→ Problem statement:
Rewrite the data below with "filter" replaced by "tab" and every other part left unchanged. Leave the pictures out of your answer.

→ Extracted records:
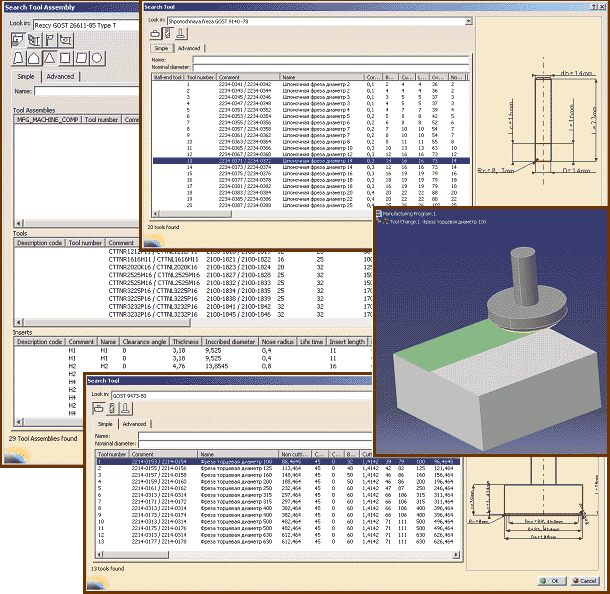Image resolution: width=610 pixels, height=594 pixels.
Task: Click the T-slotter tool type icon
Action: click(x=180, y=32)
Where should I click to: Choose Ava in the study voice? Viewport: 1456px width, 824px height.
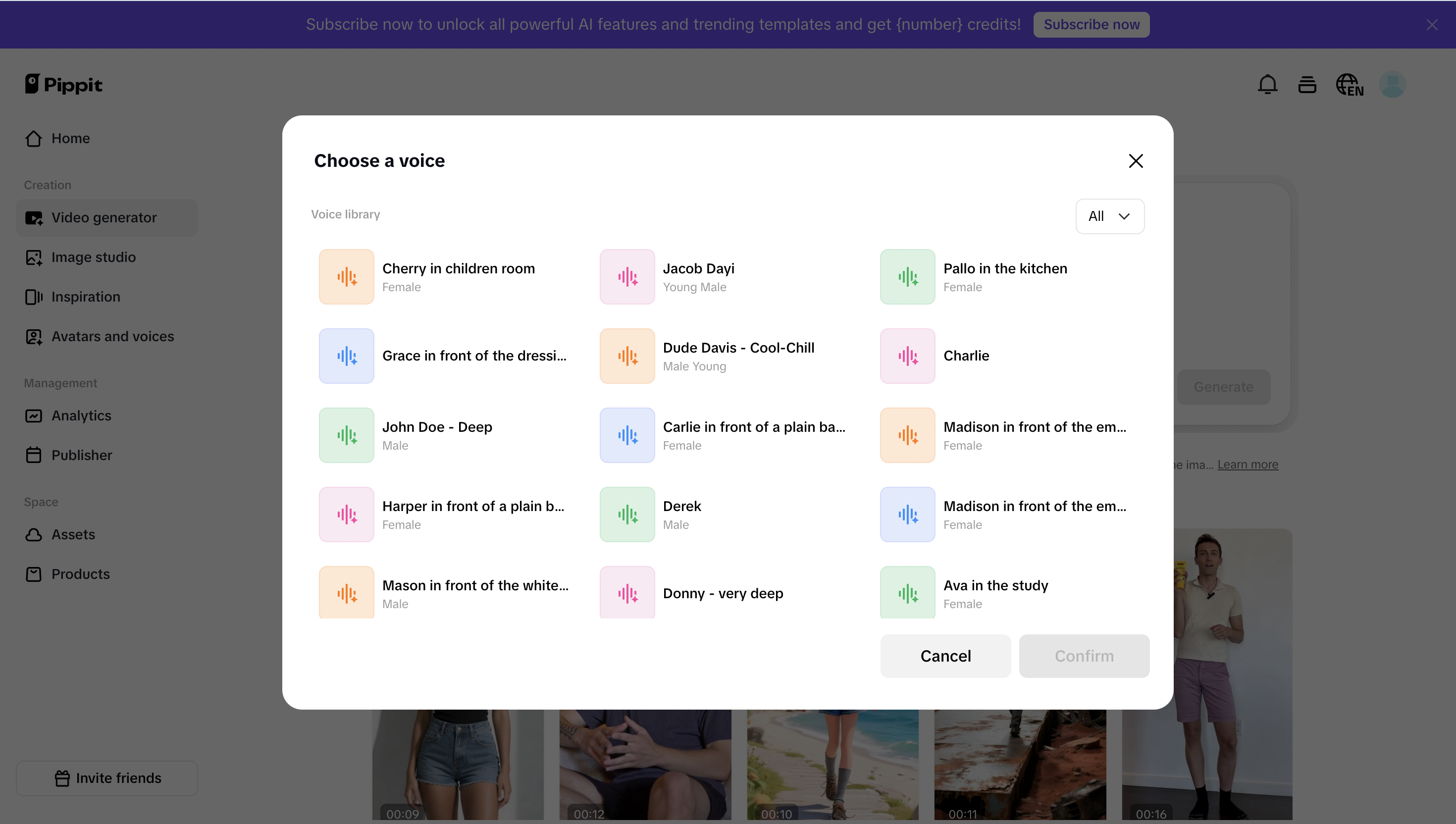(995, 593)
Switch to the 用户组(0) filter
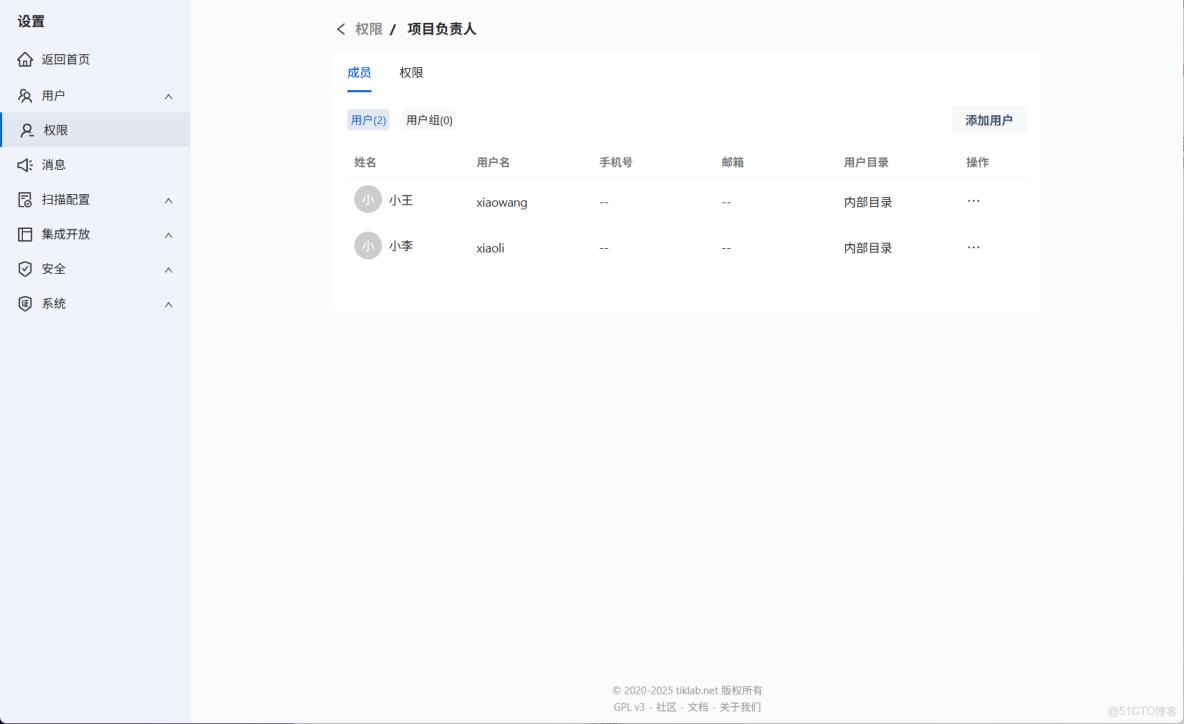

→ Answer to the problem:
Image resolution: width=610 pixels, height=594 pixels.
Task: Click the T-slotter tool type icon
Action: click(x=180, y=32)
Where should I click to: Choose Ava in the study voice? Viewport: 1456px width, 824px height.
(995, 593)
Switch to the 用户组(0) tab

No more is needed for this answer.